■ Work to complete ■
Your task is to print every entry below exactly as given.

■ Dataset excerpts ■
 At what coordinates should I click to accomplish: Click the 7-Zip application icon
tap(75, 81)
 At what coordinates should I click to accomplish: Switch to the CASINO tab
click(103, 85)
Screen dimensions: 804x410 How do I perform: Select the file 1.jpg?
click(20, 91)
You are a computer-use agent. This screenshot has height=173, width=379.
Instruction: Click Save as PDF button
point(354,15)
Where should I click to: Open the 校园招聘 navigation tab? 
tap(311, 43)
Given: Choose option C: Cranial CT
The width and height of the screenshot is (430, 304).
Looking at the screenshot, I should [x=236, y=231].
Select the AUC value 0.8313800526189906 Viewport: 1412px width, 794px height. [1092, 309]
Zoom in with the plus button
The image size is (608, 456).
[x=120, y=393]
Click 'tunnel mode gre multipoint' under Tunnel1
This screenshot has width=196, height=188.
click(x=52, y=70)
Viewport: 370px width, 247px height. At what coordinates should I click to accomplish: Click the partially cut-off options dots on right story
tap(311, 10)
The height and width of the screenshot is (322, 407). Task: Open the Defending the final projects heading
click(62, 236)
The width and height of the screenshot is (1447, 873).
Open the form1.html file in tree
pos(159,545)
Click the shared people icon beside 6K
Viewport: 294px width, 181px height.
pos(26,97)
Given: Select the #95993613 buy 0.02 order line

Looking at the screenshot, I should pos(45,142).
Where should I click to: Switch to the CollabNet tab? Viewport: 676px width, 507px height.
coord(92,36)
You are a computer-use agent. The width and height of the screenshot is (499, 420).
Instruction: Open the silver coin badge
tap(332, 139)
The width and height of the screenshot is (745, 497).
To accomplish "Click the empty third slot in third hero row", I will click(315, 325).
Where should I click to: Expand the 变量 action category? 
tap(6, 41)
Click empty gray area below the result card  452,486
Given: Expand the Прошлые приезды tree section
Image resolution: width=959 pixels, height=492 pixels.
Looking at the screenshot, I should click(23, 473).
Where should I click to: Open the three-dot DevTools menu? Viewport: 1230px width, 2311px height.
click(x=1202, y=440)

■ Task response ■
 At what coordinates should I click to accomplish: Click the 7-Zip application icon
tap(75, 81)
 At what coordinates should I click to accomplish: Switch to the CASINO tab
click(103, 85)
Screen dimensions: 804x410 How do I perform: Select the file 1.jpg?
click(20, 91)
You are a computer-use agent. This screenshot has height=173, width=379.
Instruction: Click Save as PDF button
point(354,15)
Where should I click to: Open the 校园招聘 navigation tab? 
tap(311, 43)
Given: Choose option C: Cranial CT
The width and height of the screenshot is (430, 304).
Looking at the screenshot, I should [x=236, y=231].
Select the AUC value 0.8313800526189906 Viewport: 1412px width, 794px height. [1092, 309]
Zoom in with the plus button
The image size is (608, 456).
[x=120, y=393]
Click 'tunnel mode gre multipoint' under Tunnel1
This screenshot has width=196, height=188.
click(x=52, y=70)
Viewport: 370px width, 247px height. At what coordinates should I click to accomplish: Click the partially cut-off options dots on right story
tap(311, 10)
The height and width of the screenshot is (322, 407). Task: Open the Defending the final projects heading
click(62, 236)
The width and height of the screenshot is (1447, 873).
Open the form1.html file in tree
pos(159,545)
Click the shared people icon beside 6K
Viewport: 294px width, 181px height.
pos(26,97)
Given: Select the #95993613 buy 0.02 order line

Looking at the screenshot, I should pos(45,142).
Where should I click to: Switch to the CollabNet tab? Viewport: 676px width, 507px height.
coord(92,36)
You are a computer-use agent. The width and height of the screenshot is (499, 420).
Instruction: Open the silver coin badge
tap(332, 139)
The width and height of the screenshot is (745, 497).
To accomplish "Click the empty third slot in third hero row", I will click(315, 325).
Where should I click to: Expand the 变量 action category? 
tap(6, 41)
Click empty gray area below the result card  452,486
Given: Expand the Прошлые приезды tree section
Image resolution: width=959 pixels, height=492 pixels.
Looking at the screenshot, I should click(23, 473).
Where should I click to: Open the three-dot DevTools menu? Viewport: 1230px width, 2311px height.
click(x=1202, y=440)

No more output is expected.